[Records for this task — start]

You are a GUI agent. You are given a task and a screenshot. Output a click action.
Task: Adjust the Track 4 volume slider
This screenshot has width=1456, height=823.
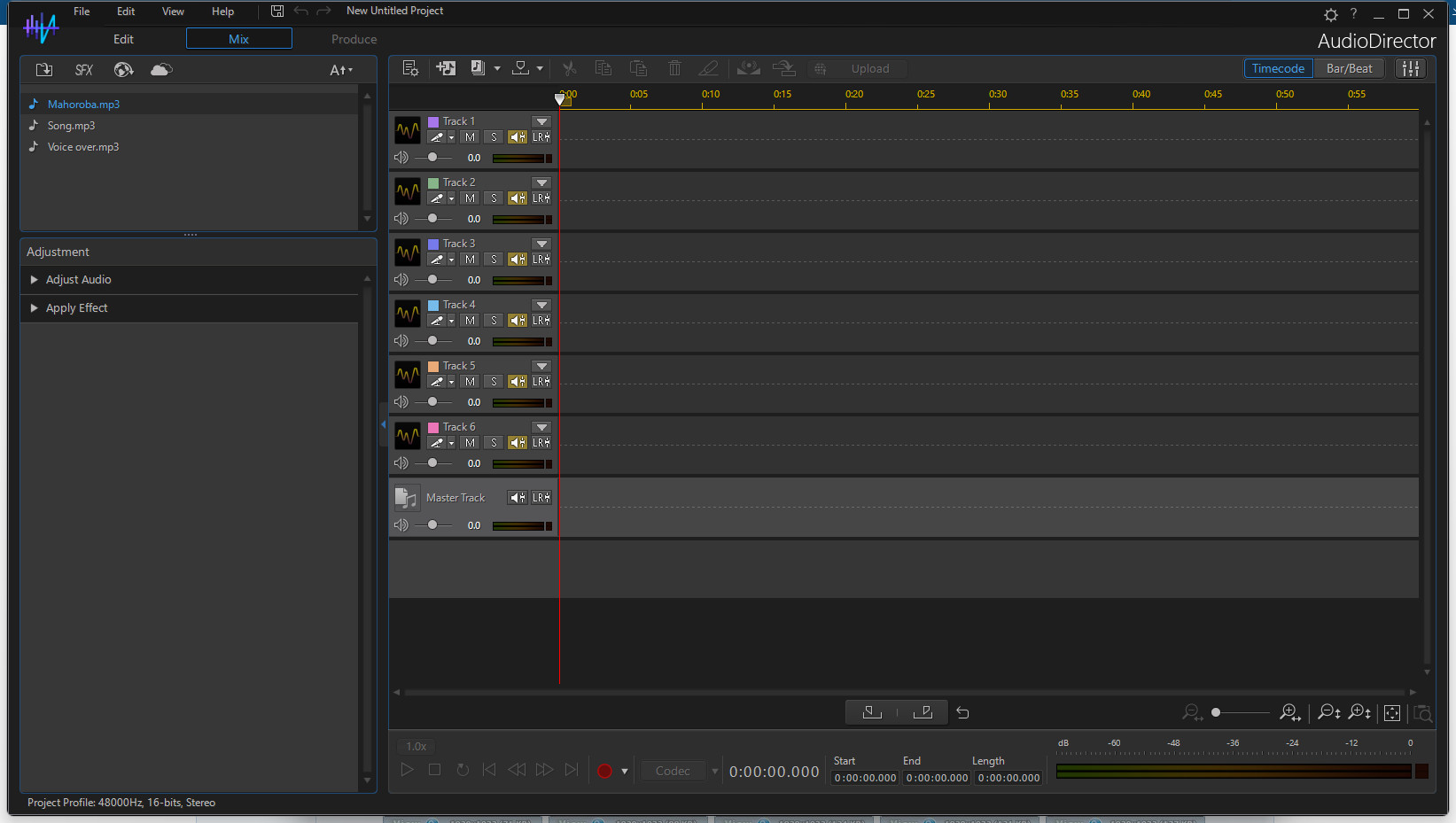tap(432, 341)
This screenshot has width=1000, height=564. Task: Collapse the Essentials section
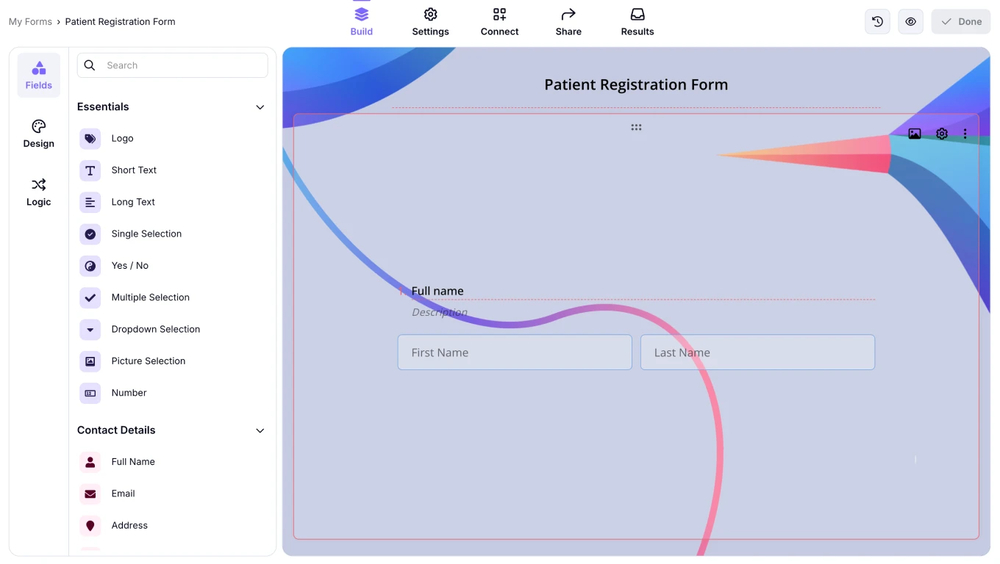(260, 107)
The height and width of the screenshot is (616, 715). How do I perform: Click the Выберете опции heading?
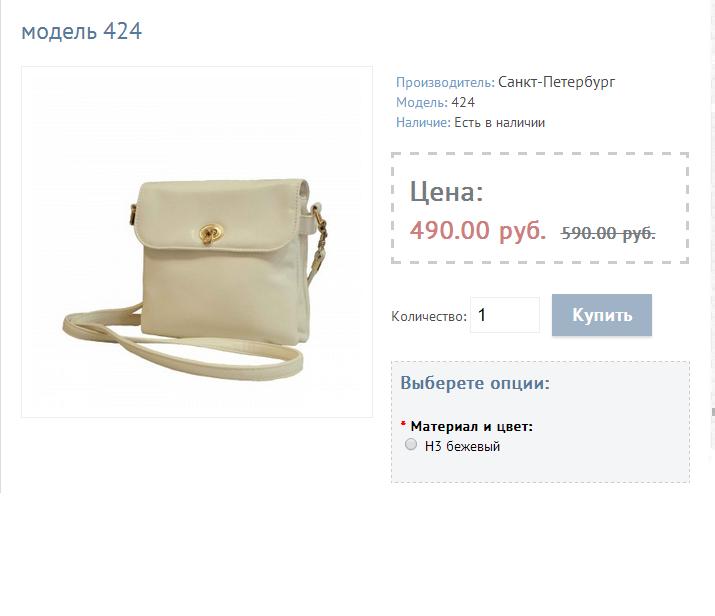pos(475,383)

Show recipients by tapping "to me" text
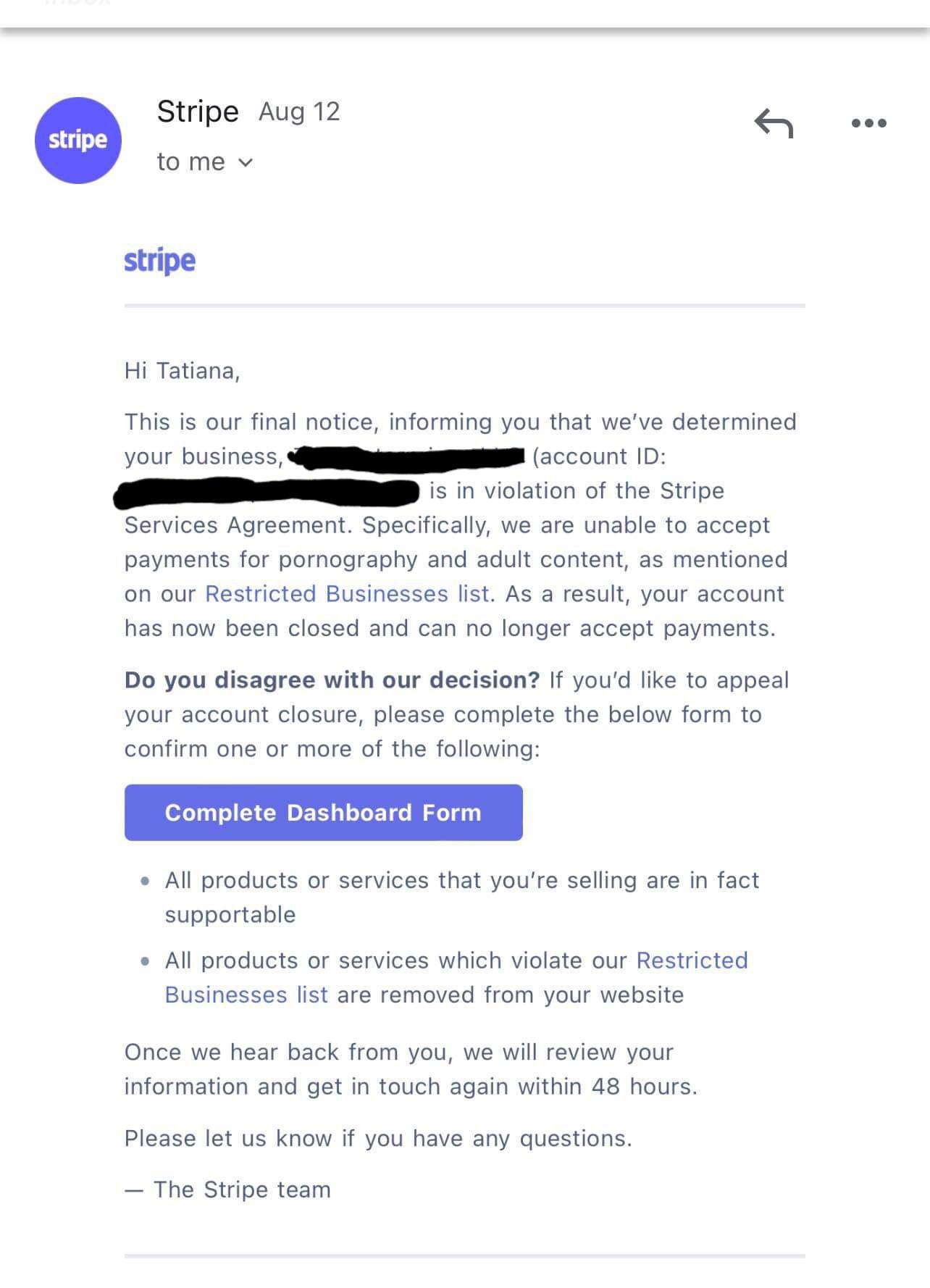(191, 162)
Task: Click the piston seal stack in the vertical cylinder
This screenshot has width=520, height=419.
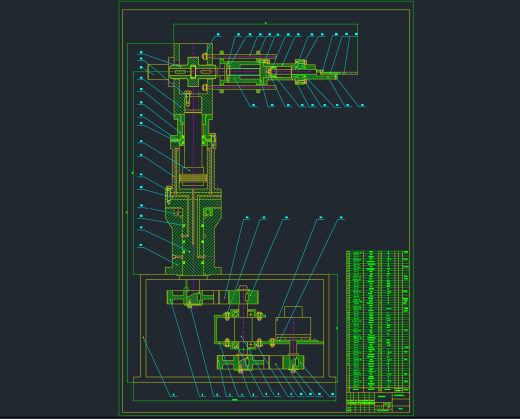Action: 192,180
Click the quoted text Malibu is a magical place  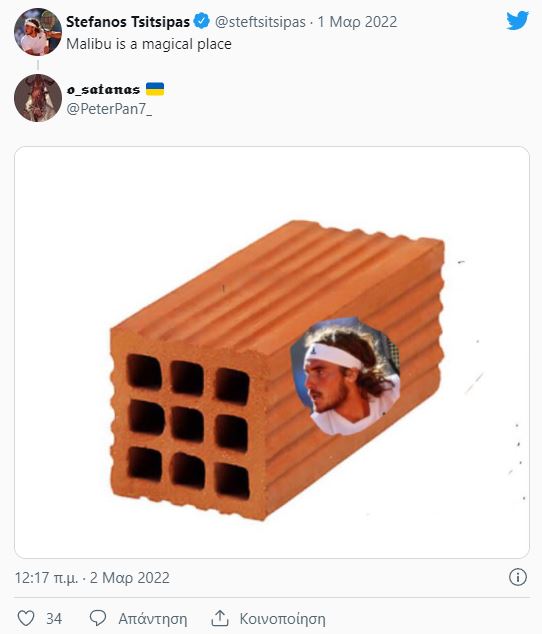pyautogui.click(x=149, y=44)
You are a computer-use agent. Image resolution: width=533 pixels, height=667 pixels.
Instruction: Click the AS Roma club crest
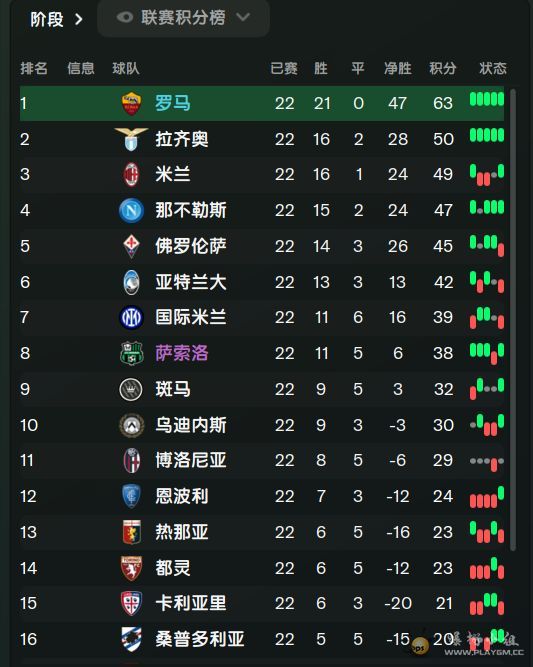[x=131, y=103]
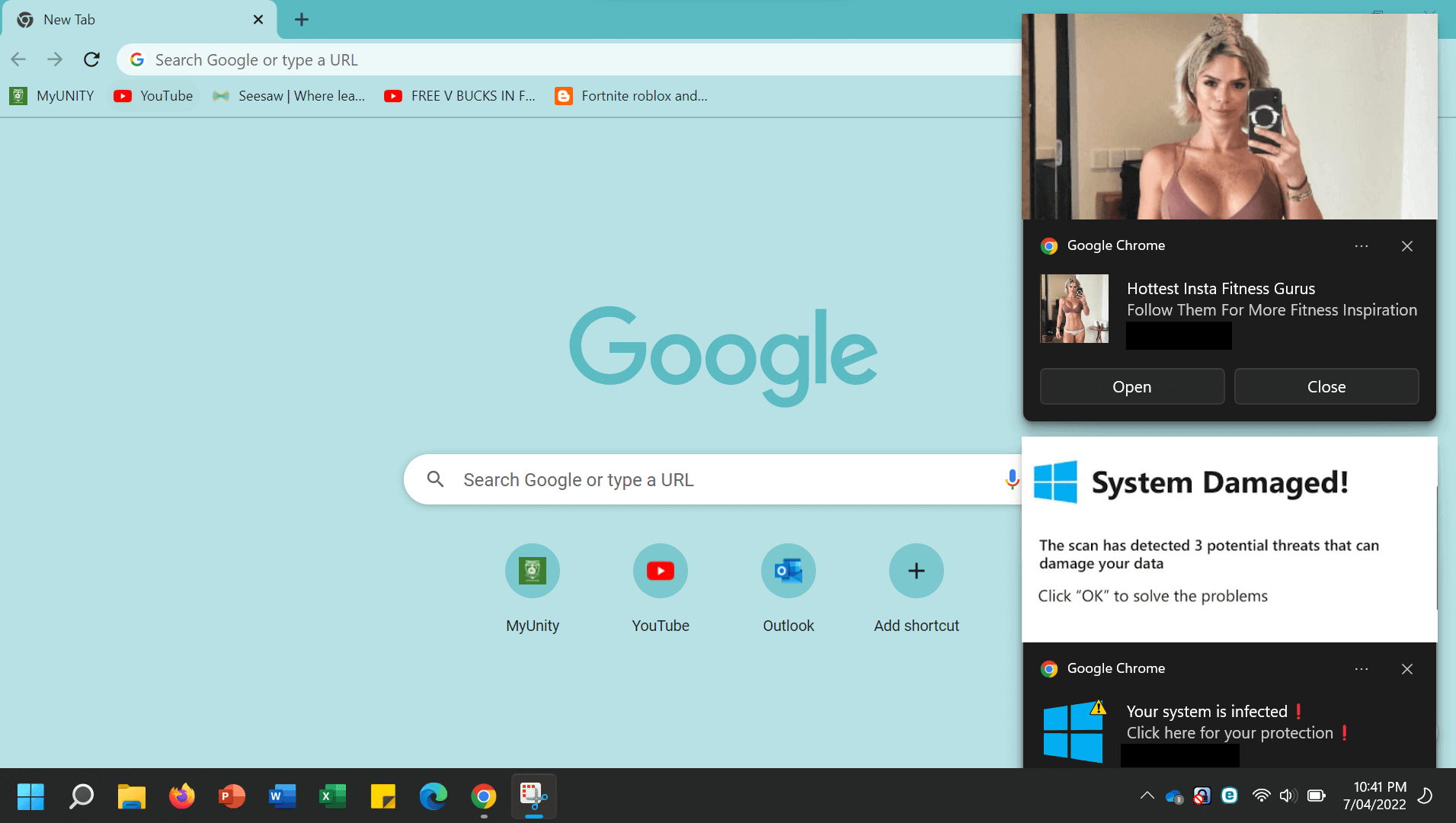
Task: Dismiss the system infected notification with X
Action: (x=1407, y=669)
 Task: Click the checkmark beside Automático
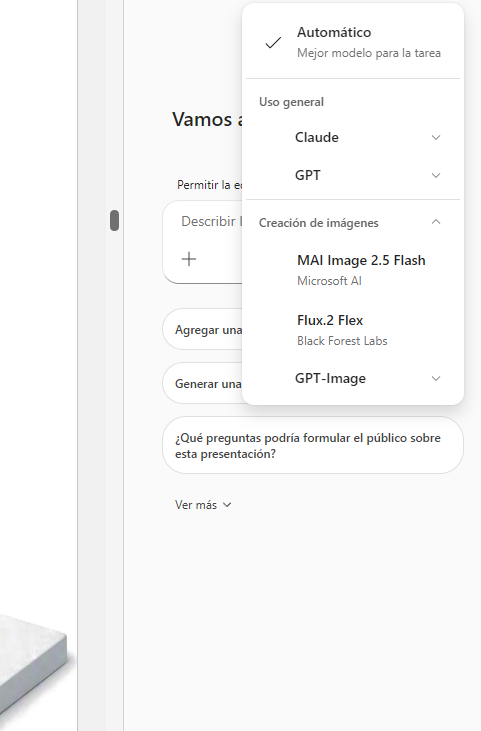point(273,42)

[Records for this task — finish]

» **Problem description**
Where a line above contains the string "agent", tally it, then give the number alone.

» **Answer for the task**
2